Warning Sign	Concern
No HPLC chromatogram	Data may be fabricated
No MS data	Identity not confirmed
Generic method	May not be optimized
Missing lot number	Traceability issues

Improving Purity

Purification methods to increase purity:

Starting Purity	Method	Expected Result
70-85%	Preparative HPLC	95%+
90-95%	Optimized prep HPLC	98%+
95-98%	Multiple purifications	99%+

Frequently Asked Questions

Is HPLC purity the same as overall purity?

No. HPLC purity measures peptide-related substances but doesn’t account for non-peptide impurities like salts, water, or residual solvents. A peptide can have 98% HPLC purity but only 80% net peptide content due to salt and water content.

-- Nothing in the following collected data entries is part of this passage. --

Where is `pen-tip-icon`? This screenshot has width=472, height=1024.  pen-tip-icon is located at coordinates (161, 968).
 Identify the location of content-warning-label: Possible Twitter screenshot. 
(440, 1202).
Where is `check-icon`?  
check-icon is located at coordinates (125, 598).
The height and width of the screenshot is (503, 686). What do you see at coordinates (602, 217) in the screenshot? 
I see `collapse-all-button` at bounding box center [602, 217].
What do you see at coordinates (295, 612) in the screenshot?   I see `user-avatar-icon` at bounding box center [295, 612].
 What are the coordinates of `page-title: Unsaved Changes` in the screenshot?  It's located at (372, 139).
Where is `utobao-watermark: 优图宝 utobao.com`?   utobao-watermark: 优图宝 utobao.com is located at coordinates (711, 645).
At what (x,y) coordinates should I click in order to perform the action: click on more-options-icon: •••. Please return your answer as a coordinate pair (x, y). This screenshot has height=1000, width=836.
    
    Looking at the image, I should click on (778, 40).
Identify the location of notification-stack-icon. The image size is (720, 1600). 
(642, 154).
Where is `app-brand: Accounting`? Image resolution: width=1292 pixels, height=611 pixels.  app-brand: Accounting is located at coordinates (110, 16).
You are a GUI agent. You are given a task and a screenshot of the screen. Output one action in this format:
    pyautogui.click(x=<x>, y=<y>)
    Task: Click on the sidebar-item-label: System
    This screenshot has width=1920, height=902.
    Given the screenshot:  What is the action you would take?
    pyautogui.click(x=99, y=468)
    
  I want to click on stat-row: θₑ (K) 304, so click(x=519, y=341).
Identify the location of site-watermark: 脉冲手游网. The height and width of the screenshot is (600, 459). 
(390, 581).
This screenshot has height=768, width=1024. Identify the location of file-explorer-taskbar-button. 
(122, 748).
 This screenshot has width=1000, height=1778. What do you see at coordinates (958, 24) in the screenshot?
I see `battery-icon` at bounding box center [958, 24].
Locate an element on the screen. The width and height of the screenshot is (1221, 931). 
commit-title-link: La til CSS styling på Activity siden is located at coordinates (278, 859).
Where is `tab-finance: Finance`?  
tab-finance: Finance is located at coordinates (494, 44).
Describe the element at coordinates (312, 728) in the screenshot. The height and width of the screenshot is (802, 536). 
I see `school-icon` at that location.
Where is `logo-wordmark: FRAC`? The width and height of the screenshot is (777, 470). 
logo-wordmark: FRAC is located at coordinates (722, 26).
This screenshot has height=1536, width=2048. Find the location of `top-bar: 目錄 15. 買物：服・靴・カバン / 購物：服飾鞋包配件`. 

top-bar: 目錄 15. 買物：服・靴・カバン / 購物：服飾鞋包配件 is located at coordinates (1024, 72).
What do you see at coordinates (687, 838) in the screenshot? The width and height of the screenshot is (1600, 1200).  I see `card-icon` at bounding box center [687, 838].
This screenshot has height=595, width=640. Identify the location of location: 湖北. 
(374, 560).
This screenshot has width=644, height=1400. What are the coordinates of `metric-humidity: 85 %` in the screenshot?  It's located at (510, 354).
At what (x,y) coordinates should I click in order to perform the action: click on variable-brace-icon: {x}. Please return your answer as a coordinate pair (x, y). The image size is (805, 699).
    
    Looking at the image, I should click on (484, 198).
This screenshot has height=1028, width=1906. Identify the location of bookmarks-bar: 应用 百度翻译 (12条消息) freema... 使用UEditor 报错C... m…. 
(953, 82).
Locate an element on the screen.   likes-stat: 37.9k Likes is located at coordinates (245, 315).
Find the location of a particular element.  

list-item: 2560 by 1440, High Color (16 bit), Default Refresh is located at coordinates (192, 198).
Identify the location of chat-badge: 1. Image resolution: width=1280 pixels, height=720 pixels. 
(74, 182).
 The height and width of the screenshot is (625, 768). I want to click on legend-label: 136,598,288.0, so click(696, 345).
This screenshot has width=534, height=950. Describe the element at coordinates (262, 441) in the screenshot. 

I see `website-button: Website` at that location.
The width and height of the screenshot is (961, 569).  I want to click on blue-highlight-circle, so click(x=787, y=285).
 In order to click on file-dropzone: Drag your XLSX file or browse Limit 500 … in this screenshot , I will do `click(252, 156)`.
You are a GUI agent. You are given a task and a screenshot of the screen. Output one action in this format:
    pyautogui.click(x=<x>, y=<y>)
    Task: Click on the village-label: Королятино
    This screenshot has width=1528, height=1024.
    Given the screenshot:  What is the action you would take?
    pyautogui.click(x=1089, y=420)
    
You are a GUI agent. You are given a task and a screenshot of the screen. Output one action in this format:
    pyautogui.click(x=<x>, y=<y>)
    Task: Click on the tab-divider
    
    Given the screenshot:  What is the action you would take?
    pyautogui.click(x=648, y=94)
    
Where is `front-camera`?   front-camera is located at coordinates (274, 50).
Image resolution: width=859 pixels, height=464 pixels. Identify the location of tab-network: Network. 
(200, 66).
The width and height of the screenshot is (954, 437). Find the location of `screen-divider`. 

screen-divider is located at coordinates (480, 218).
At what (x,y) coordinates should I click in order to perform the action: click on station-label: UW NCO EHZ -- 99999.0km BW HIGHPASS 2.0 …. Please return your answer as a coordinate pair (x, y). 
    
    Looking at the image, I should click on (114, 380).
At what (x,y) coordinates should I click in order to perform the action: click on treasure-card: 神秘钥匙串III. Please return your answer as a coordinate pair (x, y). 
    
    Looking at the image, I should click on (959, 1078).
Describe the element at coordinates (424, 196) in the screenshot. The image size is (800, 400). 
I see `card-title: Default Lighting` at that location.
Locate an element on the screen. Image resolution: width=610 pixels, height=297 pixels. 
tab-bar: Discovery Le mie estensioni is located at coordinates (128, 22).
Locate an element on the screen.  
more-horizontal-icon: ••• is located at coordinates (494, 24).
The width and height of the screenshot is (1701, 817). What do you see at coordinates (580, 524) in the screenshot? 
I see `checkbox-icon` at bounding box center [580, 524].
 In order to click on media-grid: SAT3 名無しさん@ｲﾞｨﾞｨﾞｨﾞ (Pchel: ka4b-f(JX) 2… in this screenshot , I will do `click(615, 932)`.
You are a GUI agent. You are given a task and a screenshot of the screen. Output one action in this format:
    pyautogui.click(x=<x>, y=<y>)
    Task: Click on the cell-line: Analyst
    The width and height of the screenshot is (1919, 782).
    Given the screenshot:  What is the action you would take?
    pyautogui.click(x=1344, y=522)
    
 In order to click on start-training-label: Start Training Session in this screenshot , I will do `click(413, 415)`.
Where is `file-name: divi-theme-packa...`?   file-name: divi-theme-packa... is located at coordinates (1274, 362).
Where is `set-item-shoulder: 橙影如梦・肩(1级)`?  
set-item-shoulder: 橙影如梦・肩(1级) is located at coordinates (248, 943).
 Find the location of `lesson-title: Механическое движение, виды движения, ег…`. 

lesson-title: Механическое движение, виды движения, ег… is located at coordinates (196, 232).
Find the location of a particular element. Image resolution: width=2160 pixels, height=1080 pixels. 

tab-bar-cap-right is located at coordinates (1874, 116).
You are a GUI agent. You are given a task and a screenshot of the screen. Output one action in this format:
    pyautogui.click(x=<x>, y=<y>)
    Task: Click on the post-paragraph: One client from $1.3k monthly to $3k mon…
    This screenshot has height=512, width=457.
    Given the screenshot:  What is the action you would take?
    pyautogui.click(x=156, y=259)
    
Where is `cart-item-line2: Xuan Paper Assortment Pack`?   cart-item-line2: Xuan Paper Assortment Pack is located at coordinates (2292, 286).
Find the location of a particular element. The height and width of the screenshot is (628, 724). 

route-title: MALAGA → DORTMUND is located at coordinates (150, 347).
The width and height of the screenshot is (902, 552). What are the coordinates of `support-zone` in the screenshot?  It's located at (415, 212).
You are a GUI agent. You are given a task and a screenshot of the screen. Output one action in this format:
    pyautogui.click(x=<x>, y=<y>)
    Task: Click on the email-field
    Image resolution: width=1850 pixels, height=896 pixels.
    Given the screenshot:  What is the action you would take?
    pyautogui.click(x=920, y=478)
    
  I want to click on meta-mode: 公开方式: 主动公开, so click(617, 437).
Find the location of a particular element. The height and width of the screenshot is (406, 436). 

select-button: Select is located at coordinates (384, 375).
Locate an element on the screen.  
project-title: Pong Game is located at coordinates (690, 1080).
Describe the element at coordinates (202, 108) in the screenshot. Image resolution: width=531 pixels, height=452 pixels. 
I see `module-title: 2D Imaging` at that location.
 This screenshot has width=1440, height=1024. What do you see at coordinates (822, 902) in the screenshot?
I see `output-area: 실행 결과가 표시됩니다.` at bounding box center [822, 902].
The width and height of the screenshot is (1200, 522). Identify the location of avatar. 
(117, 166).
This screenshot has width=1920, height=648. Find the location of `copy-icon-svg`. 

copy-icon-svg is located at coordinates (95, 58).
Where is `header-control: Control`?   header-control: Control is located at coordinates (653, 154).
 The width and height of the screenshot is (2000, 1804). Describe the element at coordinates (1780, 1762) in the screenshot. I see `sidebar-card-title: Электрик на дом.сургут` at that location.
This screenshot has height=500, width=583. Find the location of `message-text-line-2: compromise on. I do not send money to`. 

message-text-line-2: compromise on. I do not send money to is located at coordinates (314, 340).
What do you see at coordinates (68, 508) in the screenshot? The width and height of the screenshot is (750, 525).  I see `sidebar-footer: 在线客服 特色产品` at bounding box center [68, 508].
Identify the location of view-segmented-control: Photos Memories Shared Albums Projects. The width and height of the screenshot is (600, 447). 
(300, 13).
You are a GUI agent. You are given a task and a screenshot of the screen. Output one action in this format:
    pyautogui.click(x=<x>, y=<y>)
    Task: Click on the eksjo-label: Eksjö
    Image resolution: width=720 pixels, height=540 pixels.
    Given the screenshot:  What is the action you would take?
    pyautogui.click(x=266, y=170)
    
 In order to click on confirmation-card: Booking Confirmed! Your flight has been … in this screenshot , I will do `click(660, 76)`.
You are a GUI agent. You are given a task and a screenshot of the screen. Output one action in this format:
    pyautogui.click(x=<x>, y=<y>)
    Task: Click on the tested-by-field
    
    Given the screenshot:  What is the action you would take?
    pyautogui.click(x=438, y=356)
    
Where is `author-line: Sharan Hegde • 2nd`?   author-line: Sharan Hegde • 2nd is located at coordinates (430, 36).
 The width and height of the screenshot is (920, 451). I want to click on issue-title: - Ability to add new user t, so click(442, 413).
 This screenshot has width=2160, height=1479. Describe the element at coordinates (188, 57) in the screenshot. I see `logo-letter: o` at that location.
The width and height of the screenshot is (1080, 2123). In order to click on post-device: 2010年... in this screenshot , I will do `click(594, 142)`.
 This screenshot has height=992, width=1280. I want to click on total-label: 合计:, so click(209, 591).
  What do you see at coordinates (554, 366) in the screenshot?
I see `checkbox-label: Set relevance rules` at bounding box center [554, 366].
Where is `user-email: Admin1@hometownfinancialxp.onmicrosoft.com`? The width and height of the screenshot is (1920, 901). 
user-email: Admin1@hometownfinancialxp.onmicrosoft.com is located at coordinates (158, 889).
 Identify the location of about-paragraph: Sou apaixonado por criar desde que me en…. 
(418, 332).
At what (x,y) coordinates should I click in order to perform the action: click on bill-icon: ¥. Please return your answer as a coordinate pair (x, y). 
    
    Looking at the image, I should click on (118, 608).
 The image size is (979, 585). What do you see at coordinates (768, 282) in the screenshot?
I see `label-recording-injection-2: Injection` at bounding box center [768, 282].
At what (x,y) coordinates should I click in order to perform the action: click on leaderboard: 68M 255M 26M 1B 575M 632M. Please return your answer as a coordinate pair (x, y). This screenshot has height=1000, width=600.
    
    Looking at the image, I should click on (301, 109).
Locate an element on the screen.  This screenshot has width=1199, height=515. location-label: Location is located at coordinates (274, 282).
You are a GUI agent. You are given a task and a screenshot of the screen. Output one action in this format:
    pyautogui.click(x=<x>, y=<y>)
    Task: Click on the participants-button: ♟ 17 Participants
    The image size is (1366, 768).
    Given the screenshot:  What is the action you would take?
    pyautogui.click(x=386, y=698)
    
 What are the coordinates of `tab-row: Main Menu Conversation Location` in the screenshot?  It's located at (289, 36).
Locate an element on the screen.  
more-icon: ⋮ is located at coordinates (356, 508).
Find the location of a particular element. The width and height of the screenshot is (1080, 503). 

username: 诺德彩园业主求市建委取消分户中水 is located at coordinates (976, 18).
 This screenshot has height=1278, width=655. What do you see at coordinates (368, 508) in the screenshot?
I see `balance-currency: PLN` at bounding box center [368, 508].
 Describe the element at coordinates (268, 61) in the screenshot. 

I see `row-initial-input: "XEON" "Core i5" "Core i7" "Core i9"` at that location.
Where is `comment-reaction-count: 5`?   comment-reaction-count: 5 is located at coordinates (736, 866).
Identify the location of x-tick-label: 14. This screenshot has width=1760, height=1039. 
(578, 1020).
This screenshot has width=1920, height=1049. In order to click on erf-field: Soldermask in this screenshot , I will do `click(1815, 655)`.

Why do purity requirements vary by application?

Impurities can affect research differently depending on the application. Cell-based assays may be sensitive to certain impurities. Quantitative studies need accurate dosing. In vivo work requires higher purity for safety. Preliminary screening can tolerate more impurities since it’s just initial evaluation.

How much does higher purity cost?

Each 1% increase in purity above 95% typically adds 10-20% to the cost because additional purification steps are needed and yield decreases. Going from 95% to 99% purity might double or triple the price while significantly reducing available quantity.